* [SUPPLIED ENTRIES]:

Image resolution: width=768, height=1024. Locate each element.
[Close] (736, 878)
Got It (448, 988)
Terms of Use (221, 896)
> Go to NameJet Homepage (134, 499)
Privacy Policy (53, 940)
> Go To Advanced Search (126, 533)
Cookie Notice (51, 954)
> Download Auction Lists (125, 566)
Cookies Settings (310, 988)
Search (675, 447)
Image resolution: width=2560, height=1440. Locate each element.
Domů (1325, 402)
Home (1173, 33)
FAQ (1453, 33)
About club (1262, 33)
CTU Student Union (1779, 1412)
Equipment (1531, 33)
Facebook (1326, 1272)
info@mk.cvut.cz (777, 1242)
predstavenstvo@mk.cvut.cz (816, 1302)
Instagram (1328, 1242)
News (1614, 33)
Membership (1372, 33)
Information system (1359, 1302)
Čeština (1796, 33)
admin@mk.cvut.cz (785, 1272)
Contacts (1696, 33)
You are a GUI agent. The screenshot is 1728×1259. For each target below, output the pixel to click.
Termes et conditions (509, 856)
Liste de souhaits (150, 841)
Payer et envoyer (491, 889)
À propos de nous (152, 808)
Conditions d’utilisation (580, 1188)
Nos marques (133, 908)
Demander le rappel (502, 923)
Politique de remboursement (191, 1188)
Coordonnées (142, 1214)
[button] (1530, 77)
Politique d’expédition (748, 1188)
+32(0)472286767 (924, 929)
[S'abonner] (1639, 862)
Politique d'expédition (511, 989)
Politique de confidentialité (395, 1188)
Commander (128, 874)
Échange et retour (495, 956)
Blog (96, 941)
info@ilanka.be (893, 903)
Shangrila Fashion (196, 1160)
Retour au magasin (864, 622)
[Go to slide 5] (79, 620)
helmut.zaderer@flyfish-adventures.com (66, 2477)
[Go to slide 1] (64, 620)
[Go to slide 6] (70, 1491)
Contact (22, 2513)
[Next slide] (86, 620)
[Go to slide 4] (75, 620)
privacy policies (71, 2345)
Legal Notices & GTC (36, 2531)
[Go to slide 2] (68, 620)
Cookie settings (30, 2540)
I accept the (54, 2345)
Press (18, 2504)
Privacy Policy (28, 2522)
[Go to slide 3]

* [TASK DETAILS]: Give every part of the material again, exactly as written.

* [ANSWER FOR THE TASK]:
Image resolution: width=768, height=1024. Locate each element.
[Close] (736, 878)
Got It (448, 988)
Terms of Use (221, 896)
> Go to NameJet Homepage (134, 499)
Privacy Policy (53, 940)
> Go To Advanced Search (126, 533)
Cookie Notice (51, 954)
> Download Auction Lists (125, 566)
Cookies Settings (310, 988)
Search (675, 447)
Image resolution: width=2560, height=1440. Locate each element.
Domů (1325, 402)
Home (1173, 33)
FAQ (1453, 33)
About club (1262, 33)
CTU Student Union (1779, 1412)
Equipment (1531, 33)
Facebook (1326, 1272)
info@mk.cvut.cz (777, 1242)
predstavenstvo@mk.cvut.cz (816, 1302)
Instagram (1328, 1242)
News (1614, 33)
Membership (1372, 33)
Information system (1359, 1302)
Čeština (1796, 33)
admin@mk.cvut.cz (785, 1272)
Contacts (1696, 33)
You are a GUI agent. The screenshot is 1728×1259. For each target below, output the pixel to click.
Termes et conditions (509, 856)
Liste de souhaits (150, 841)
Payer et envoyer (491, 889)
À propos de nous (152, 808)
Conditions d’utilisation (580, 1188)
Nos marques (133, 908)
Demander le rappel (502, 923)
Politique de remboursement (191, 1188)
Coordonnées (142, 1214)
[button] (1530, 77)
Politique d’expédition (748, 1188)
+32(0)472286767 (924, 929)
[S'abonner] (1639, 862)
Politique d'expédition (511, 989)
Politique de confidentialité (395, 1188)
Commander (128, 874)
Échange et retour (495, 956)
Blog (96, 941)
info@ilanka.be (893, 903)
Shangrila Fashion (196, 1160)
Retour au magasin (864, 622)
[Go to slide 5] (79, 620)
helmut.zaderer@flyfish-adventures.com (66, 2477)
[Go to slide 1] (64, 620)
[Go to slide 6] (70, 1491)
Contact (22, 2513)
[Next slide] (86, 620)
[Go to slide 4] (75, 620)
privacy policies (71, 2345)
Legal Notices & GTC (36, 2531)
[Go to slide 2] (68, 620)
Cookie settings (30, 2540)
I accept the (54, 2345)
Press (18, 2504)
Privacy Policy (28, 2522)
[Go to slide 3]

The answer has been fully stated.